* [Given passage]:
◆ ◆ ◆ ◆ ◆

# Cold Weather Lube



## fylling35 (Jun 15, 2007)

I was wondering what kinds of Gun Oil or Lube you use when it gets cold out. I need to get something that won't gum up.

I was shooting a single shot today because my semi-auto was sticky. Yes, it needs to be cleaned again...but I am just curious what you all use.

Thanks


----------



## lvmylabs (Jan 23, 2006)

That is the reason I love shooting a pump when it gets cold out.


----------



## Neanderthal (Oct 30, 2007)

I use Hoppe's or Rem Oil. They work in the cold.


----------



## Hardsell (Jan 29, 2007)

Fylling35,
What is the auto you use?


----------



## fylling35 (Jun 15, 2007)

I run a Browning Gold 3.5"

I haven't had any trouble with it before this because I clean it pretty often(I have already fixed the problem by cleaning but I was just curious what I could do to help the situation)...but I have heard that too much oil is worse than not enough...so I have been using very small amounts of oil.

Also, I don't know if I heard this correctly but is there a "dry" oil or something that air dries once sprayed on? Thought I heard something about that.


----------



## buckseye (Dec 8, 2003)

you can run them dry in cold weather if you have to...


----------

◆ ◆ ◆ ◆ ◆

* [Information supplied]:

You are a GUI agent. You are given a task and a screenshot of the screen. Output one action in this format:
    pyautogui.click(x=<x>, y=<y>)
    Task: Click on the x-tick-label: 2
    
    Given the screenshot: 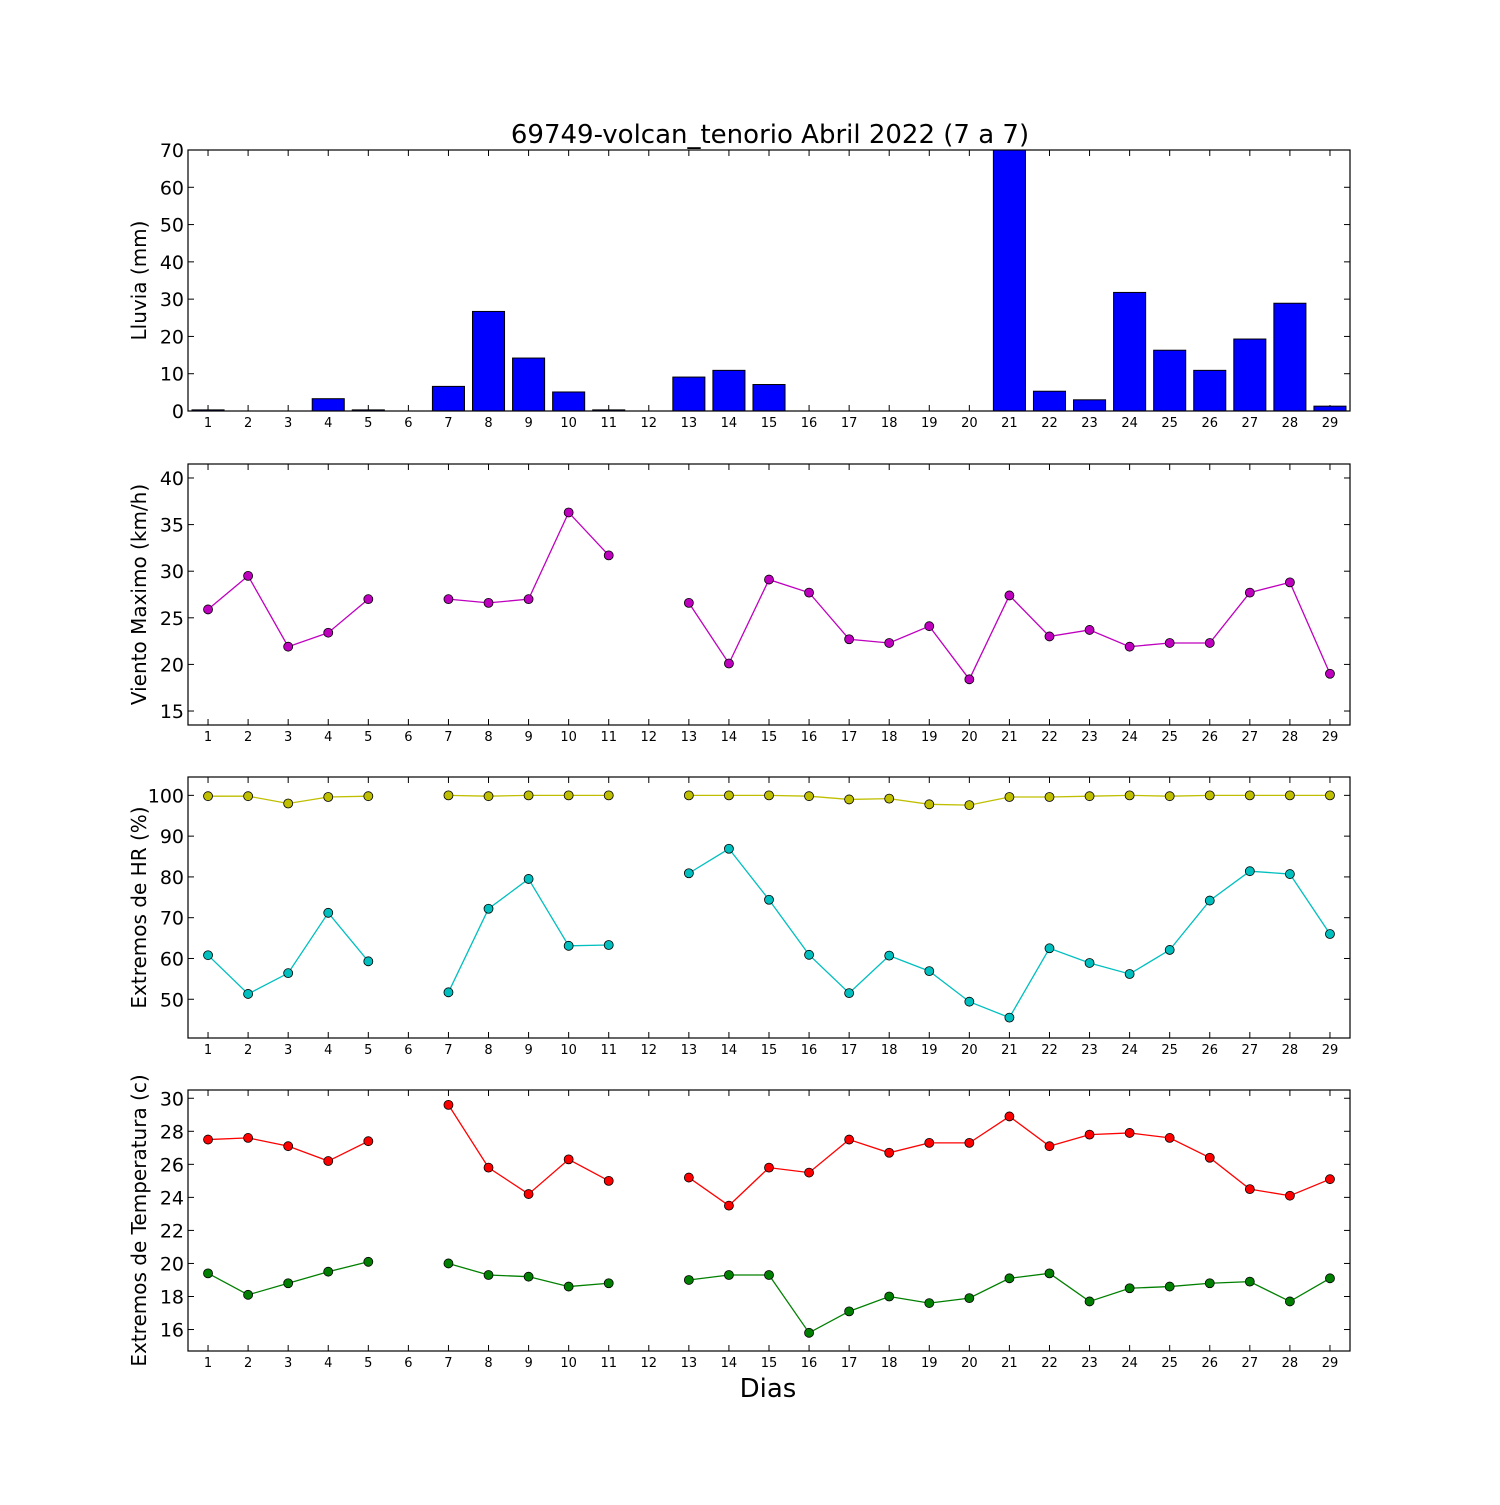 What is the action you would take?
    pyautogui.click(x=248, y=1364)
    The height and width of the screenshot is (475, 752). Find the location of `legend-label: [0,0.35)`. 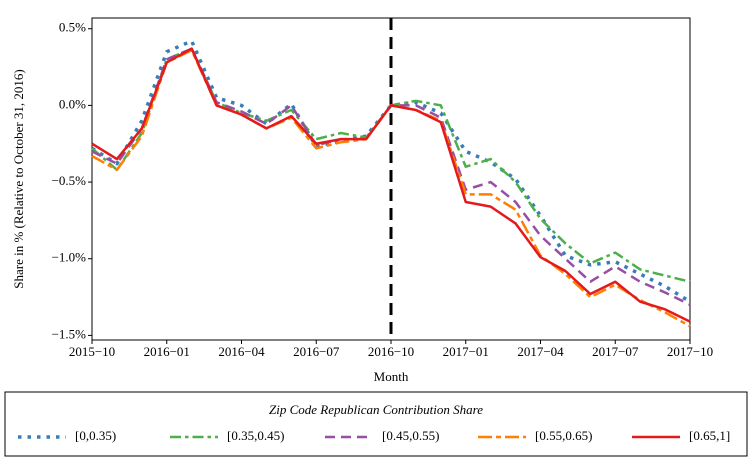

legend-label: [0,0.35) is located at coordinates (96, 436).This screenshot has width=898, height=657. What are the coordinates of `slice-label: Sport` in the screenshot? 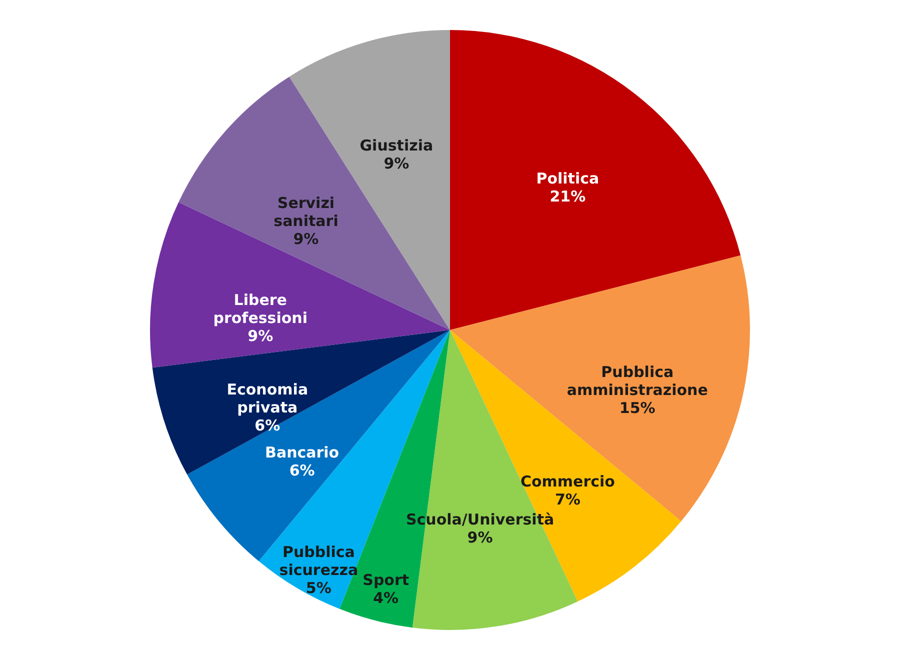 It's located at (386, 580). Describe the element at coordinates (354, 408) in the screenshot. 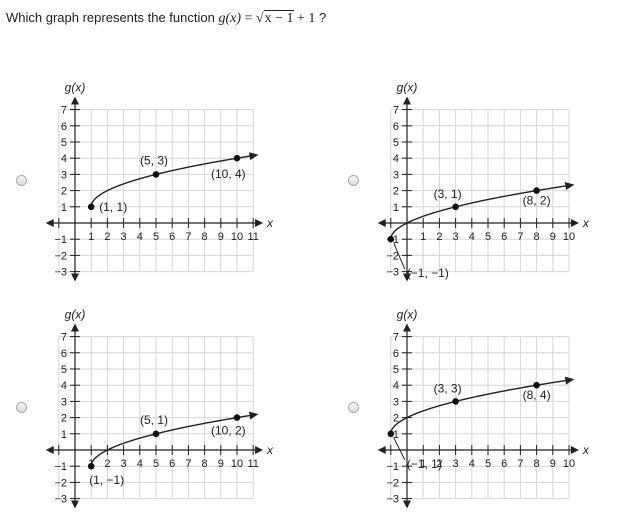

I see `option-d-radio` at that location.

◆ ◆ ◆ ◆ ◆

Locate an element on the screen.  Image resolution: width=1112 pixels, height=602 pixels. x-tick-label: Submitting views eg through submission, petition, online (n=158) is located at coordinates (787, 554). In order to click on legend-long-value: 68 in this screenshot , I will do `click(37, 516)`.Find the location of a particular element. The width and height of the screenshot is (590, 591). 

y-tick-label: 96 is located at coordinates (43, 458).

◆ ◆ ◆ ◆ ◆

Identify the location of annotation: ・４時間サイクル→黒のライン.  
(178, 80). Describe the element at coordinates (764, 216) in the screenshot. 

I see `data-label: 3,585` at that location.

◆ ◆ ◆ ◆ ◆

* [What the exercise asks]: In the forum thread on cold weather lube, which two products does Neanderthal say work in the cold?

* [Answer to the exercise]: Hoppe's and Rem Oil.